Could you elaborate on this please: "the exercises guide you to "invent" the important parts of the theory."
BTW: I think time not doing exercises is just as important; it's when your mind tries to piece together the data. Coincidentally(?) time resting, after physically exercising, is when your muscles strengthen.
Sure, texts like "linear algebra done right" or "Understanding Analysis" do a unusually good job of integrating large multi part examples where the reader works through them and proves the theorems themselves before they are explained in the book. The nominal case for most math texts is definition, lemmas, theorems, and sometimes they provide examples, and other times, readers are expected to make their own examples. For example, basic topology really only needs 10-20 pages to completely define, but to really understand why the axioms are chosen and the implications, you must work through examples, it is the only way. In fact there is a good book on topology specifically due to this " Counterexamples in Topology"

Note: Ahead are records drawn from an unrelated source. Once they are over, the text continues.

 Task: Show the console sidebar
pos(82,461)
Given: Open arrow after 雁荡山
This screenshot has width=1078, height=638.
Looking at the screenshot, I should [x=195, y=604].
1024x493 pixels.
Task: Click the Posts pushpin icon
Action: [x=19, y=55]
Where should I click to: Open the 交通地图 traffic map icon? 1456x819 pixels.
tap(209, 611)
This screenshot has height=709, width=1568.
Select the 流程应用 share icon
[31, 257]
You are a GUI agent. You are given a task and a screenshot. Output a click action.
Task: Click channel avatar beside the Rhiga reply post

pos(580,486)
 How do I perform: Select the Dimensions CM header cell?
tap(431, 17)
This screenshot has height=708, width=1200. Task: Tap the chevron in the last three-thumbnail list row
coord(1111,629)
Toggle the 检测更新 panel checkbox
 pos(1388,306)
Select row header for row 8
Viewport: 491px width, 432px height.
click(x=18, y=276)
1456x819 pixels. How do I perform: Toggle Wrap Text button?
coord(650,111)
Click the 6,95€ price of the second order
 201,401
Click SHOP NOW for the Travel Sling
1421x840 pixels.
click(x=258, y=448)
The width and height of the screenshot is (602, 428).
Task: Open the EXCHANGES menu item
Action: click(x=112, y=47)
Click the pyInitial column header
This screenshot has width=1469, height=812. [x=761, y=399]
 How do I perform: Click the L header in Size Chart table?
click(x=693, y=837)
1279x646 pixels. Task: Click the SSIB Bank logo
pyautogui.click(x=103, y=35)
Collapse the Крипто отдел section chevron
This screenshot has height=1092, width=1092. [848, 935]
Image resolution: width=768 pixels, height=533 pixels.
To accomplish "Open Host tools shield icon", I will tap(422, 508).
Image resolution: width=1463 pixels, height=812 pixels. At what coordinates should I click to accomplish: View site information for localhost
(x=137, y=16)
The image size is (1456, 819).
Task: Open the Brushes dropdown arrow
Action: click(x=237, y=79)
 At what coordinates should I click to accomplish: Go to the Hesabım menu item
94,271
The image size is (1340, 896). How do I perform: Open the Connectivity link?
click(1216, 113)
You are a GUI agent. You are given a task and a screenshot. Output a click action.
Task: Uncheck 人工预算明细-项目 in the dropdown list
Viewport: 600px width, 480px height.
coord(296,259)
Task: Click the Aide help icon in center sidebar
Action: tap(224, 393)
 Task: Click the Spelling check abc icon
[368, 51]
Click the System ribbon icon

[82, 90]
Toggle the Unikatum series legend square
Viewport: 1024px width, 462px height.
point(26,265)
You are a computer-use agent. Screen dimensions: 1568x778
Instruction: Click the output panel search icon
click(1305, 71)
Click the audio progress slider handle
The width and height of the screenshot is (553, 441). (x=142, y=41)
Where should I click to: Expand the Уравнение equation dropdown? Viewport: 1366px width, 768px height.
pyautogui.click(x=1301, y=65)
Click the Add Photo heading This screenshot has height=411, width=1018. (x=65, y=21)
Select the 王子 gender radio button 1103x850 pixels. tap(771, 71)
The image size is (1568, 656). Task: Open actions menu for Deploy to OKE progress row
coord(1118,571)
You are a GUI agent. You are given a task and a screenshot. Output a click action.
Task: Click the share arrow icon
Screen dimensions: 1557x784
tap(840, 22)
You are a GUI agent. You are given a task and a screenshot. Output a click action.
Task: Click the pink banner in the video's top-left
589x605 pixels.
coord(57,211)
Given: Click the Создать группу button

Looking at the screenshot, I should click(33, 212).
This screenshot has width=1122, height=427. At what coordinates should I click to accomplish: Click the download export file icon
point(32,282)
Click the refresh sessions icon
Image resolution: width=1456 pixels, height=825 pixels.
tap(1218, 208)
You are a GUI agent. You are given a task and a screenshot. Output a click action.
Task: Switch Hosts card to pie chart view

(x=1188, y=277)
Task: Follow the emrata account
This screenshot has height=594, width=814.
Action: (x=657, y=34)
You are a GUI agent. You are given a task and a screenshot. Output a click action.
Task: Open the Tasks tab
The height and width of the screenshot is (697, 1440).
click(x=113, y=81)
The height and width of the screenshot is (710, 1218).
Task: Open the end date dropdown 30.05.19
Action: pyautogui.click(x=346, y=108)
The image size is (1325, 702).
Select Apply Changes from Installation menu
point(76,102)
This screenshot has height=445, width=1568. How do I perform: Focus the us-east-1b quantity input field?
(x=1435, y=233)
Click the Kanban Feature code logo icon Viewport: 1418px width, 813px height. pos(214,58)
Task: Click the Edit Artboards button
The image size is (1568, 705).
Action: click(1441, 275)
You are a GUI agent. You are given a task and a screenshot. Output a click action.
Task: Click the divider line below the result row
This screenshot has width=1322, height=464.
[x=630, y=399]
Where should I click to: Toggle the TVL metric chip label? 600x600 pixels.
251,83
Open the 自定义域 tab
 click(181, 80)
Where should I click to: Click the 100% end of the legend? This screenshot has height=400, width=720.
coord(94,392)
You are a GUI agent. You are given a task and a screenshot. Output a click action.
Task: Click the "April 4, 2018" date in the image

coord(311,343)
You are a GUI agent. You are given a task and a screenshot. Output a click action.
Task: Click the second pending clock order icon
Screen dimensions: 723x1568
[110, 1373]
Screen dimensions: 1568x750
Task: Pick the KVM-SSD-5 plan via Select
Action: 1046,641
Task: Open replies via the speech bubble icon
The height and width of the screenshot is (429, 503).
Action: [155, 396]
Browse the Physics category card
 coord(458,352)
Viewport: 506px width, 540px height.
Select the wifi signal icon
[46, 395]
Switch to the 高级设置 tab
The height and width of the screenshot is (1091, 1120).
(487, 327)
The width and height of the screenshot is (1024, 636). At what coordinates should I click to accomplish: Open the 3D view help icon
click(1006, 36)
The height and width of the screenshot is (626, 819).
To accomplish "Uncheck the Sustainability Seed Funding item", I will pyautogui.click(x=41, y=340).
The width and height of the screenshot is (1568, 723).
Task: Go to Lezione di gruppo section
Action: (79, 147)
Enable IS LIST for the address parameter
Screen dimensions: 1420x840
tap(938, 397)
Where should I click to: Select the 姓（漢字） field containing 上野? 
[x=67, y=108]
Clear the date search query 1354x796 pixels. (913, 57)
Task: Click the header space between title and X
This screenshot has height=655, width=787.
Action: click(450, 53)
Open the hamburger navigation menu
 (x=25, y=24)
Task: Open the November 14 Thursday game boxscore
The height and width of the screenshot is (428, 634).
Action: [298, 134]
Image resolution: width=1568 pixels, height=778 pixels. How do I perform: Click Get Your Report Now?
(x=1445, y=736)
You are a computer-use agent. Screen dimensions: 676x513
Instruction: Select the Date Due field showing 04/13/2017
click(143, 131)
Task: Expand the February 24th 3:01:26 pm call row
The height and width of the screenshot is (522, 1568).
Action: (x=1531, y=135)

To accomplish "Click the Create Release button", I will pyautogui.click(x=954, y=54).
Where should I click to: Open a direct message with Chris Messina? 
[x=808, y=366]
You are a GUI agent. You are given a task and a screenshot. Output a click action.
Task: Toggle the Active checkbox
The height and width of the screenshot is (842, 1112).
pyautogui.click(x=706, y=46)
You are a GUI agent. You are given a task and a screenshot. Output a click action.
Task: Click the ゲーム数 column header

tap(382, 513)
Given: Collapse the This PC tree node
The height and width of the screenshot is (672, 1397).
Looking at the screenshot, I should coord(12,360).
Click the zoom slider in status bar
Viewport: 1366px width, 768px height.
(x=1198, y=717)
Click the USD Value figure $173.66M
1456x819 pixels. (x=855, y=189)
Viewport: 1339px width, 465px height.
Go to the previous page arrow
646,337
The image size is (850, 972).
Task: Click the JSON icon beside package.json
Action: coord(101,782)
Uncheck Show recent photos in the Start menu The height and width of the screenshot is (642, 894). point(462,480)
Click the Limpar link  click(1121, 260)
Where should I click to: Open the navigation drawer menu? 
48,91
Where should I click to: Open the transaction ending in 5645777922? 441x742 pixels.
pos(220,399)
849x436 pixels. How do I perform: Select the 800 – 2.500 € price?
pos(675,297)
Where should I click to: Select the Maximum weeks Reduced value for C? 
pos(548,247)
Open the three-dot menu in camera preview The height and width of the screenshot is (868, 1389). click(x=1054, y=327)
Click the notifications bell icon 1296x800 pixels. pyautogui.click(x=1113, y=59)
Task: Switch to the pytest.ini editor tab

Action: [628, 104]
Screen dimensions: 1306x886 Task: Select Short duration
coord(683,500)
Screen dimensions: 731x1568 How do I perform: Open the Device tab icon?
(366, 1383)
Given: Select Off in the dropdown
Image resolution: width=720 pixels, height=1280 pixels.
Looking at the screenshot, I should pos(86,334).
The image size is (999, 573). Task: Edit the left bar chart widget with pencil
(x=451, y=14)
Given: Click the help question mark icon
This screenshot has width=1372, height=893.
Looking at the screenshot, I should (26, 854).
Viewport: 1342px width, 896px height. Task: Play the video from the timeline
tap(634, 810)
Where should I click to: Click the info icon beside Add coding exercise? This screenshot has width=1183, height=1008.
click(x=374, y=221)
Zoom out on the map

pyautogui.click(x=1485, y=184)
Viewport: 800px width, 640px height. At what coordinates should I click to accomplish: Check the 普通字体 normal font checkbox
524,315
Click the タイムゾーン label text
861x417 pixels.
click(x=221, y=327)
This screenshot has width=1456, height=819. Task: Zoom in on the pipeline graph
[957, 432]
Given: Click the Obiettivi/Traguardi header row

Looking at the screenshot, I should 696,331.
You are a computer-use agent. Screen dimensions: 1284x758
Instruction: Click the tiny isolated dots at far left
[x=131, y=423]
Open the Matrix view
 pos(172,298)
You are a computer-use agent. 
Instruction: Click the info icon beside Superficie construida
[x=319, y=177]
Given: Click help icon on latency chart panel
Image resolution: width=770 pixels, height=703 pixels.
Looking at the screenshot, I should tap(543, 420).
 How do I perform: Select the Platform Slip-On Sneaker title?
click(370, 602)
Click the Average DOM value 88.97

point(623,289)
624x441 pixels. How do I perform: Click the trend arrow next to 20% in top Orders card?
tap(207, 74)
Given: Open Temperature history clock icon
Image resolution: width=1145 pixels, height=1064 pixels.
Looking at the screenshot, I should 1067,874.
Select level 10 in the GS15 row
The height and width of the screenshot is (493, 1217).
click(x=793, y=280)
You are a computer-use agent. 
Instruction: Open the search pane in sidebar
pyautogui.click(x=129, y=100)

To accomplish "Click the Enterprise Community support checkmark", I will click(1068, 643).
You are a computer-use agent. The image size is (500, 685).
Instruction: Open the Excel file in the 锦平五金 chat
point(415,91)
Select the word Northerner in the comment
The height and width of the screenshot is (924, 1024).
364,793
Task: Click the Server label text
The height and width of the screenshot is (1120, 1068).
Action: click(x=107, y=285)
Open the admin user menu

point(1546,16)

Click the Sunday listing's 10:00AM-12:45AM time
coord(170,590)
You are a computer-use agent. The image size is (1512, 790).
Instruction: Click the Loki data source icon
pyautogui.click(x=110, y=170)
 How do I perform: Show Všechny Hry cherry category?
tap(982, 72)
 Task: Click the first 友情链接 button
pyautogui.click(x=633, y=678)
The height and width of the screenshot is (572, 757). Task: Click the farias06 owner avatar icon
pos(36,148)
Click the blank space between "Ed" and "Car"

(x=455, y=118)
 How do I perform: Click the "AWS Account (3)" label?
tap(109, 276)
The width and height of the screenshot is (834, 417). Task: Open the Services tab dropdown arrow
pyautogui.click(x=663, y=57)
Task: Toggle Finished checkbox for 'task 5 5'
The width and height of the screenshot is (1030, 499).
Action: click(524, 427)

Thanks! I think I now recognize this from Spivak (Calculus), where much of the teaching is literally in the exercises. You are guided along, deriving/proving many things along the way, some incidental, some cumulative. (There's also important exposition in the exercises.)
A downside is you lose the thread if you skip exercises (e.g. do alternate ones) - the exercises are an integrated whole. But it's a lot to do all of them.
I hadn't gotten the impression that these helped show why exactly the axioms were choosen - though could well be there and I just didn't see it.
BTW: I think time not doing exercises is just as important; it's when your mind tries to piece together the data. Coincidentally(?) time resting, after physically exercising, is when your muscles strengthen.